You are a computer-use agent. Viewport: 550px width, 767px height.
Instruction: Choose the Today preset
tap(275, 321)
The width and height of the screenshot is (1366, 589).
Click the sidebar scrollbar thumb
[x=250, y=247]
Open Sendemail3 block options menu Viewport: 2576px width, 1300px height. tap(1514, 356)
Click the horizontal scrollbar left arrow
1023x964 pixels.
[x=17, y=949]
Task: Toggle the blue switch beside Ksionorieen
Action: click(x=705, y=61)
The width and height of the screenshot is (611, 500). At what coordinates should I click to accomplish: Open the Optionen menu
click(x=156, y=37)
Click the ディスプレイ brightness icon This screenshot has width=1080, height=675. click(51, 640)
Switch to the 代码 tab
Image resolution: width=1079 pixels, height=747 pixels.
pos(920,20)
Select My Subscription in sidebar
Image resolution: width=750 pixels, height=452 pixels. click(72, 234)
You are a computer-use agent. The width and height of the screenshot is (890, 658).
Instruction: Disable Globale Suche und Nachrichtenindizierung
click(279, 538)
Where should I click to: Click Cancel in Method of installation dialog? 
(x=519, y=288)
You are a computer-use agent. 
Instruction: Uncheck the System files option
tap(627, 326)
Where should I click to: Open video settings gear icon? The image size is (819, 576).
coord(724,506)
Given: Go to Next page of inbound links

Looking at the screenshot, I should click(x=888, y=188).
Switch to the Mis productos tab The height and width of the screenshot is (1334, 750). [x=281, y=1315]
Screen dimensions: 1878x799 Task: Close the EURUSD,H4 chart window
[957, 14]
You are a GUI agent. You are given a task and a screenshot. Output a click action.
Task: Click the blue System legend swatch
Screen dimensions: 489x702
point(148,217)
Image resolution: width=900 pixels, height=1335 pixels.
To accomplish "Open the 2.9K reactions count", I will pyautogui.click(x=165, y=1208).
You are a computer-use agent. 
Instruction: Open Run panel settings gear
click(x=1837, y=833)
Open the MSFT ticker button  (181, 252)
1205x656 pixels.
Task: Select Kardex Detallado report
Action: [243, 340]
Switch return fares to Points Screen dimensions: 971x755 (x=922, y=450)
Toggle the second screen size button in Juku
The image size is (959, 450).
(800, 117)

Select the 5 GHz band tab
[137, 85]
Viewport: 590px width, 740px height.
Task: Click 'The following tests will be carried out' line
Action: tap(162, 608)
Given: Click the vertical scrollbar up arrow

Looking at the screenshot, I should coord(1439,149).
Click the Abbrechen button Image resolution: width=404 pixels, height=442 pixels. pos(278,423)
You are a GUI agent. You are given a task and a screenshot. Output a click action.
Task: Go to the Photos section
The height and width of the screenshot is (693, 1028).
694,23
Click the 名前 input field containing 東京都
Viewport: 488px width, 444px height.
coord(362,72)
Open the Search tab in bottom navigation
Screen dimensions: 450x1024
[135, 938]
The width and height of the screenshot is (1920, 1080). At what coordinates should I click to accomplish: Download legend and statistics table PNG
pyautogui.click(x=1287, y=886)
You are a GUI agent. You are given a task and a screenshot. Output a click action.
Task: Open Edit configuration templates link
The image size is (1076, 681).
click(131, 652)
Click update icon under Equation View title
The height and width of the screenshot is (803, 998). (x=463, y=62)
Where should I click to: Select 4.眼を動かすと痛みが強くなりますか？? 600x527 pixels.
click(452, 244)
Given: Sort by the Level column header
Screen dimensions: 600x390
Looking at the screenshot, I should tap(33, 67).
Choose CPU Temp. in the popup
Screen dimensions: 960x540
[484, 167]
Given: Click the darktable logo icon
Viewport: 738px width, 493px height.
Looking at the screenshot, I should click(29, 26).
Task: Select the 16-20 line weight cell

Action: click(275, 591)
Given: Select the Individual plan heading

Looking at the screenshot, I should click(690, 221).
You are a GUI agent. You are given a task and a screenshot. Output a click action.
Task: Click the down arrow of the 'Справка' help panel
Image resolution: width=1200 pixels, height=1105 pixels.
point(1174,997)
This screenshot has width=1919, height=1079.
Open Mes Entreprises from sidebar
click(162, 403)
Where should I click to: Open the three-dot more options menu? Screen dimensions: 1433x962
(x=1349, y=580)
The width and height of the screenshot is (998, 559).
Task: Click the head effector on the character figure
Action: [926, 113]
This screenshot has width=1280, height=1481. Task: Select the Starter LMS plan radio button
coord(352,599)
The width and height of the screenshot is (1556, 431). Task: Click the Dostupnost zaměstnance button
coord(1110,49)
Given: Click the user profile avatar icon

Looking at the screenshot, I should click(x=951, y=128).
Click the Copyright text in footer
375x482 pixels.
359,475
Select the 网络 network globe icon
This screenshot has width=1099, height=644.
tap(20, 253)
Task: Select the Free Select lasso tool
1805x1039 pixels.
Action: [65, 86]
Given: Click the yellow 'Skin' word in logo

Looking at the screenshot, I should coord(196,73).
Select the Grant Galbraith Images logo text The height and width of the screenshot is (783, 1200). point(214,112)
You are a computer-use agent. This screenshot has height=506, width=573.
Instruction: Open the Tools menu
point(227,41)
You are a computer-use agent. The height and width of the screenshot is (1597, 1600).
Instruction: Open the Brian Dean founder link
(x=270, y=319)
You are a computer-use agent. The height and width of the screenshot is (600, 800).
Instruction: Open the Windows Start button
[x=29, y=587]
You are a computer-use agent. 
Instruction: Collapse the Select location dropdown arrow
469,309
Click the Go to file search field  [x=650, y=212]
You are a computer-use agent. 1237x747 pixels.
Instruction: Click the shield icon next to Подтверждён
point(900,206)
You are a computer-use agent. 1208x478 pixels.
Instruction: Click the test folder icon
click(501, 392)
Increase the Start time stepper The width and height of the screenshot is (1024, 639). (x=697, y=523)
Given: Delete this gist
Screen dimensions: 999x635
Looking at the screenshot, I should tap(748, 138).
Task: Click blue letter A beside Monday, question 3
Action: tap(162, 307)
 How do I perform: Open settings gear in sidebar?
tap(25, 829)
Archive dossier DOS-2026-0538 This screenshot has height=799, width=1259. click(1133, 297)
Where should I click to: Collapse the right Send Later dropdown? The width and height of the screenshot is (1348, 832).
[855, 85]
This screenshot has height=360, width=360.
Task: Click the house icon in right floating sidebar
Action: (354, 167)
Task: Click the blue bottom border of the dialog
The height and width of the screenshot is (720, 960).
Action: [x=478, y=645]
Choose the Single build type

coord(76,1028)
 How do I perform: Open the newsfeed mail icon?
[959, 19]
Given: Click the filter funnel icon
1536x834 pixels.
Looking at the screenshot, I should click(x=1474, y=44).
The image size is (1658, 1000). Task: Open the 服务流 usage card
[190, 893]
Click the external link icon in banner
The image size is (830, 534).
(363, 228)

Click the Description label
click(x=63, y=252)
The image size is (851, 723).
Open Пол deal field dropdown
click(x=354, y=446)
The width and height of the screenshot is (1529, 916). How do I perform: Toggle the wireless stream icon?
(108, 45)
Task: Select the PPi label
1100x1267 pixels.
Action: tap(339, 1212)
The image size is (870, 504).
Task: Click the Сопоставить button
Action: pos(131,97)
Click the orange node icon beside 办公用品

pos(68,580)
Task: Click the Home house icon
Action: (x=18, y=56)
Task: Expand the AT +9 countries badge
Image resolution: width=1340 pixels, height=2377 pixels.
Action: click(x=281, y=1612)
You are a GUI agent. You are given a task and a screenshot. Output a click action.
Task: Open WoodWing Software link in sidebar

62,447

= = = = = = =

• Task description
Only the lines above that hold "text" are wanted. Show every one of them.

• Response to the task
Click the Copyright text in footer
Select the Grant Galbraith Images logo text The height and width of the screenshot is (783, 1200). point(214,112)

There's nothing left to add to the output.